The Rhode Island Deal

The Bush Administration approved Rhode Island’s project, commonly referred to as a “global waiver,” on January 16, 2009, four days before President Bush left office.  The state agreed to accept a cap on the amount of federal Medicaid funding it could receive for the next five years (and a cap on total federal and state Medicaid expenditures combined), set at levels well above what the federal government otherwise was expected to spend.  The state received increased flexibility over such matters as how it contracts for covered Medicaid services and provides long-term care.  Of particular importance, the global waiver also allowed Rhode Island to receive federal Medicaid funding to help pay for certain health services for adults who are not eligible for Medicaid under federal law; these were costs the state previously covered entirely at its own expense.  The global waiver thereby allowed the state to shift some of these costs from itself to the federal government. 

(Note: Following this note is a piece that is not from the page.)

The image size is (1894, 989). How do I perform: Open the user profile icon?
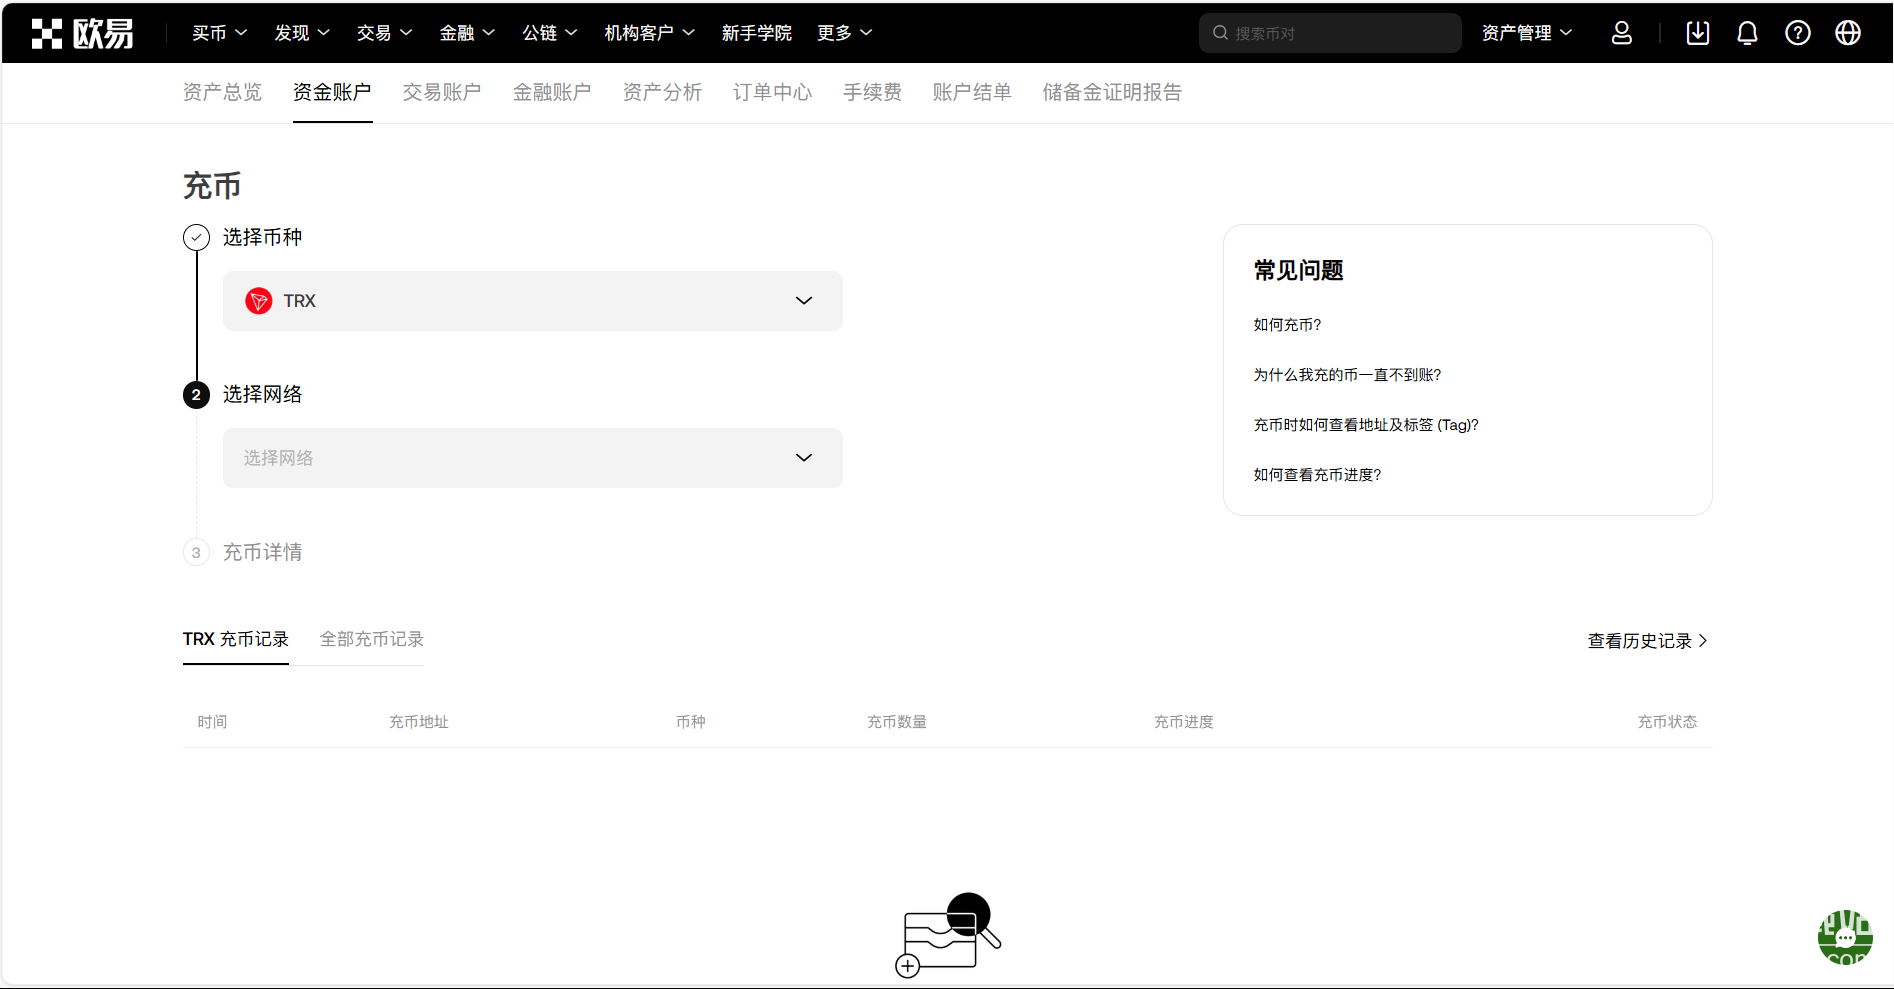1621,33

Those who claim that the Rhode Island global waiver is a model for other states and for the Medicaid program generally have made a number of claims about the Rhode Island experience and its applicability elsewhere.  Close examination reveals, however, that these claims generally do not withstand scrutiny.

  • The federal-state spending cap that the global waiver placed on Rhode Island’s Medicaid program was set at a level far above what the state projected it would spend on Medicaid in the absence of the waiver.  Moreover, because the state was allowed to claim additional federal Medicaid funds for services that the state previously covered on its own, federal costs increased.  In contrast, any block grant proposals that Congress is likely to consider would provide states with substantially less federal funding than they otherwise would get; such proposals would be designed to produce sizeable federal savings.
  • Rhode Island’s Medicaid director has questioned the accuracy of claims made by the former state political appointee who has been promoting the global waiver as a model and claiming it has saved Rhode Island over $100 million, and whose statements and paper are the basis for the recent swell of interest in the global waiver.  Referring to a report written by this former Rhode Island official for a conservative policy organization that has long advocated block-granting Medicaid, the current Rhode Island Medicaid director has said there is little in the report that is accurate.    
  • Rhode Island could have instituted the cost containment measures authorized under its global waiver — such as adopting competitive contracting for various goods and services reimbursed by Medicaid and shifting more people who need long-term services and supports from costly nursing homes to community-based care — under current Medicaid rules and more limited waivers, without a global Medicaid expenditure cap.  States do not need to agree to a global cap to get the flexibility to institute these measures.